Among the lines below, take the one holding "Screen dimensions: 316x363", the one holding "This screenshot has height=280, width=442.", and all lines between them. Set them down exactly.
RECORDS FOR THE TASK Block Start
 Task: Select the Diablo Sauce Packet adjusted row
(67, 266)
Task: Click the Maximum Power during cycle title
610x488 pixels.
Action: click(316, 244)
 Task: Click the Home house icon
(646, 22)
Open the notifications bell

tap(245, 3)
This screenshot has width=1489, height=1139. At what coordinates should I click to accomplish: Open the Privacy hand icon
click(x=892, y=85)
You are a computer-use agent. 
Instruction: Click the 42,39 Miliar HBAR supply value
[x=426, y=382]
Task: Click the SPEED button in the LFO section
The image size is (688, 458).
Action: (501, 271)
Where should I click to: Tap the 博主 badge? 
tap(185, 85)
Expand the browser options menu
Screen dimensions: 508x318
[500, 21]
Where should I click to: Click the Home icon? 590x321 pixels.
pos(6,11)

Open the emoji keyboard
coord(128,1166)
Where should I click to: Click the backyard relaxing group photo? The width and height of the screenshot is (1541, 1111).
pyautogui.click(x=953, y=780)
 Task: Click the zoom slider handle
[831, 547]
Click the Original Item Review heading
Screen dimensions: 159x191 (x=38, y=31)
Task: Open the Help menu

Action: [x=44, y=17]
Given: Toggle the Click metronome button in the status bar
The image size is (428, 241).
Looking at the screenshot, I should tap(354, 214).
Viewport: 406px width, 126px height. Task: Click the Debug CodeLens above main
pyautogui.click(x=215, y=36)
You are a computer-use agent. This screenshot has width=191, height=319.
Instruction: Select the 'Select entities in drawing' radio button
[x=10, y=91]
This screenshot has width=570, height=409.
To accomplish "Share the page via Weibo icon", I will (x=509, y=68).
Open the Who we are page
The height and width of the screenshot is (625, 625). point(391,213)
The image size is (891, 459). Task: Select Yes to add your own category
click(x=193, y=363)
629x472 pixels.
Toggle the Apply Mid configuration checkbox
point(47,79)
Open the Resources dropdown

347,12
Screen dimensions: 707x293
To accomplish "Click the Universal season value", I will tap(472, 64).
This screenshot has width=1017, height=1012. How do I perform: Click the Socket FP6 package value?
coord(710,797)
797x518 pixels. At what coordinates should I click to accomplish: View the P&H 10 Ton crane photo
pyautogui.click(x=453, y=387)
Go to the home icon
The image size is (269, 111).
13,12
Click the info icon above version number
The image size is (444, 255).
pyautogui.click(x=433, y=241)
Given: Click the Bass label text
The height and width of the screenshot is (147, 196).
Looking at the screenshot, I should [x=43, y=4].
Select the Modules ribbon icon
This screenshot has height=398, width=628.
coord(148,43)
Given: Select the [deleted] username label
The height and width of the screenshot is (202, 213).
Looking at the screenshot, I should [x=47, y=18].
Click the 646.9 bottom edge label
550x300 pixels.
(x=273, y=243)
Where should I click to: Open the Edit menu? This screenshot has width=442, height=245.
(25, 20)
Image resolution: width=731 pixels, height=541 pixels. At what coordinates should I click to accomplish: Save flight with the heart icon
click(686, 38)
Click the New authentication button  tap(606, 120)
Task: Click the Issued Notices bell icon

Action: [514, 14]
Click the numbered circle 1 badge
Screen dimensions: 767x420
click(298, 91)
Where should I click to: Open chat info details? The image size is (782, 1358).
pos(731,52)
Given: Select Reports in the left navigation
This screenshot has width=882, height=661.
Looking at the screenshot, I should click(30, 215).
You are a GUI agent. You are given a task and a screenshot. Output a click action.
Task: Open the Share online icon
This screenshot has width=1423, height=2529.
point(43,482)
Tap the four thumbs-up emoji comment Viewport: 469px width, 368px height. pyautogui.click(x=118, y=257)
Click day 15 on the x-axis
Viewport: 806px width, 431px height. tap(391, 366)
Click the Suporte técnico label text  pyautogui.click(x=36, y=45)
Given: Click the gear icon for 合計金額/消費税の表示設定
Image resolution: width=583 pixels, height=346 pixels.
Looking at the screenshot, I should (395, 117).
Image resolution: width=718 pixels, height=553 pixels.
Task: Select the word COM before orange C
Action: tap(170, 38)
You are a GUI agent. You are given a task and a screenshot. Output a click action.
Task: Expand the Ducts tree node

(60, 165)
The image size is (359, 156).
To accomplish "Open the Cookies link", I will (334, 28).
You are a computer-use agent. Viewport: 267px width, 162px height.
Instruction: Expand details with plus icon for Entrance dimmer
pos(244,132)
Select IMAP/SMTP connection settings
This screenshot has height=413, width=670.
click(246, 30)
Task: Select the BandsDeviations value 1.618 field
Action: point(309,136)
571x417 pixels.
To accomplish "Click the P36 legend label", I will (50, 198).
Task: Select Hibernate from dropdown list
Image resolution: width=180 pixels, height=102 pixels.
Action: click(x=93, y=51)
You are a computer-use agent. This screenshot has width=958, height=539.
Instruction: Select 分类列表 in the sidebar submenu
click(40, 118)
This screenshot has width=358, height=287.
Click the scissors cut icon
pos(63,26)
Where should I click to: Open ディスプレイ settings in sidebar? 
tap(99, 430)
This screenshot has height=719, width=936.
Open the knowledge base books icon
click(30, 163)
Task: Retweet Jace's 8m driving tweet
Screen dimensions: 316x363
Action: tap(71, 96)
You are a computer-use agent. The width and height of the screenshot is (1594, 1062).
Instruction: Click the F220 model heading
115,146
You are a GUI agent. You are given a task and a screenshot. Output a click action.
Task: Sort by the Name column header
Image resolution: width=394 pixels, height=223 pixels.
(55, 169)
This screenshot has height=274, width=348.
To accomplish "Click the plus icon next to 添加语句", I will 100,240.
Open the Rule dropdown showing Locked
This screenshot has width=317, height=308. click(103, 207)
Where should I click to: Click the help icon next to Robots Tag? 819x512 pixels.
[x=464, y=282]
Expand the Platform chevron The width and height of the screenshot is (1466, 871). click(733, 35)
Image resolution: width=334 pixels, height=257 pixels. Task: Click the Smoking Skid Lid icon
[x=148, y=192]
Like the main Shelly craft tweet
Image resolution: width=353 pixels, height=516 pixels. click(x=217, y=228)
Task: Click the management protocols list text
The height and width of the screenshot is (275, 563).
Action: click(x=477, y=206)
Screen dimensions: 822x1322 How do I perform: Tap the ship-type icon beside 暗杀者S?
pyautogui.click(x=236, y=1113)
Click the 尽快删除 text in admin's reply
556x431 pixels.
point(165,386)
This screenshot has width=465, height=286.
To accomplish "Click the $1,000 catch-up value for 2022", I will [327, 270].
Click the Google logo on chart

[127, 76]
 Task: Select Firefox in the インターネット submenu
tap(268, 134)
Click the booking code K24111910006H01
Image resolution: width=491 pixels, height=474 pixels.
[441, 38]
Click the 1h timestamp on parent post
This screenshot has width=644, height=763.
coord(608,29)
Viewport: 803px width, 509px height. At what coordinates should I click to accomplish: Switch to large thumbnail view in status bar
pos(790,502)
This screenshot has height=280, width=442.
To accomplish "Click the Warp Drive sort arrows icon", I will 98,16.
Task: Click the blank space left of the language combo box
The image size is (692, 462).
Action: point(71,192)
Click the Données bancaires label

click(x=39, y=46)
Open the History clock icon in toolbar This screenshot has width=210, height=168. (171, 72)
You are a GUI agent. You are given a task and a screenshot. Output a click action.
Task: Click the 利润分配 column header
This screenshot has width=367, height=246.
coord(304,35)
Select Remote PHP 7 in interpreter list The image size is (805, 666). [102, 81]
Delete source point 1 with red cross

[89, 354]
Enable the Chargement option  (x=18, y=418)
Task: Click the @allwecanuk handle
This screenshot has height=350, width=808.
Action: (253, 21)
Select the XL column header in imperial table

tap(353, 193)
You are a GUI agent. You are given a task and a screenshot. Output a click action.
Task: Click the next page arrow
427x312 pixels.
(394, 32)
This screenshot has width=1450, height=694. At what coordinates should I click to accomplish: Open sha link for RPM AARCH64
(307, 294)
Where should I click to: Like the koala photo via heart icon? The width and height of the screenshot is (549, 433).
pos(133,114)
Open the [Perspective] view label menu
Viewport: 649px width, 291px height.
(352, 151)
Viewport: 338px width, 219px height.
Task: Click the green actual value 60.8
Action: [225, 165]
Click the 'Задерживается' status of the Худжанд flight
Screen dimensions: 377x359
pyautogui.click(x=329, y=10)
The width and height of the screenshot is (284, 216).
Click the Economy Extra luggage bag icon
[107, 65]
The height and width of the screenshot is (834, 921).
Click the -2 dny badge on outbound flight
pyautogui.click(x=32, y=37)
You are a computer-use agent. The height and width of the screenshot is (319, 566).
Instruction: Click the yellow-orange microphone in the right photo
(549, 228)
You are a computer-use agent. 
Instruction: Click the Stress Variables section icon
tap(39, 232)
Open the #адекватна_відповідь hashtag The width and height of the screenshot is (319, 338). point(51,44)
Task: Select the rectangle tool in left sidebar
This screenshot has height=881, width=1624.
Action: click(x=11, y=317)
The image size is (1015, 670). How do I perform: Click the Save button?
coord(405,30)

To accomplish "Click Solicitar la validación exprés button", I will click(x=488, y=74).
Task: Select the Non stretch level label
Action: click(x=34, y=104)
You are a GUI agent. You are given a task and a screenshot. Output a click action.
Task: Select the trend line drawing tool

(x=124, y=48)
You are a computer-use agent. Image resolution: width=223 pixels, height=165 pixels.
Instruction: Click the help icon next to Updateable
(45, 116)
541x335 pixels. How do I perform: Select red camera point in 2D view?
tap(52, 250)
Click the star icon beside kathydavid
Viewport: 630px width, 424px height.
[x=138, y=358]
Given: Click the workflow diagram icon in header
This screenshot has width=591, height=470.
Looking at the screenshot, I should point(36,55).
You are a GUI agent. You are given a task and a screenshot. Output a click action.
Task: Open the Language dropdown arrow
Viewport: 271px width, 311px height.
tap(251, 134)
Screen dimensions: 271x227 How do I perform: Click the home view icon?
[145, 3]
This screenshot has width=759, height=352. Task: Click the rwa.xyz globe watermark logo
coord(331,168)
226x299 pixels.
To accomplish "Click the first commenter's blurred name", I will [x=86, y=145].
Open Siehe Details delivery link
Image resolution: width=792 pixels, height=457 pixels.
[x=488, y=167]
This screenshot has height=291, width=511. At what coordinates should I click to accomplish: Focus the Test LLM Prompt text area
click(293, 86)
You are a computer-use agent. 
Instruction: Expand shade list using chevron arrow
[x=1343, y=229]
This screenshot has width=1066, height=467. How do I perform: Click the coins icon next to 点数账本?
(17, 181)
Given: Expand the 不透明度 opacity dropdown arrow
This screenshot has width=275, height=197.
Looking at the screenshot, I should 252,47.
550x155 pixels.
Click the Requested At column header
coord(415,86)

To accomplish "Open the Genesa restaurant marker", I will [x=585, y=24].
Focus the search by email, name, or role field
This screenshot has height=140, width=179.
RECORDS FOR THE TASK Block End
- [SOLUTION TO THIS EXERCISE]
Screen dimensions: 316x363
Action: tap(71, 96)
You are a computer-use agent. The width and height of the screenshot is (1594, 1062).
Instruction: Click the F220 model heading
115,146
You are a GUI agent. You are given a task and a screenshot. Output a click action.
Task: Sort by the Name column header
Image resolution: width=394 pixels, height=223 pixels.
(55, 169)
This screenshot has height=274, width=348.
To accomplish "Click the plus icon next to 添加语句", I will 100,240.
Open the Rule dropdown showing Locked
This screenshot has width=317, height=308. click(103, 207)
Where should I click to: Click the help icon next to Robots Tag? 819x512 pixels.
[x=464, y=282]
Expand the Platform chevron The width and height of the screenshot is (1466, 871). click(733, 35)
Image resolution: width=334 pixels, height=257 pixels. Task: Click the Smoking Skid Lid icon
[x=148, y=192]
Like the main Shelly craft tweet
Image resolution: width=353 pixels, height=516 pixels. click(x=217, y=228)
Task: Click the management protocols list text
The height and width of the screenshot is (275, 563).
Action: click(x=477, y=206)
Screen dimensions: 822x1322 How do I perform: Tap the ship-type icon beside 暗杀者S?
pyautogui.click(x=236, y=1113)
Click the 尽快删除 text in admin's reply
556x431 pixels.
point(165,386)
This screenshot has width=465, height=286.
To accomplish "Click the $1,000 catch-up value for 2022", I will [327, 270].
Click the Google logo on chart

[127, 76]
 Task: Select Firefox in the インターネット submenu
tap(268, 134)
Click the booking code K24111910006H01
Image resolution: width=491 pixels, height=474 pixels.
[441, 38]
Click the 1h timestamp on parent post
This screenshot has width=644, height=763.
coord(608,29)
Viewport: 803px width, 509px height. At what coordinates should I click to accomplish: Switch to large thumbnail view in status bar
pos(790,502)
This screenshot has height=280, width=442.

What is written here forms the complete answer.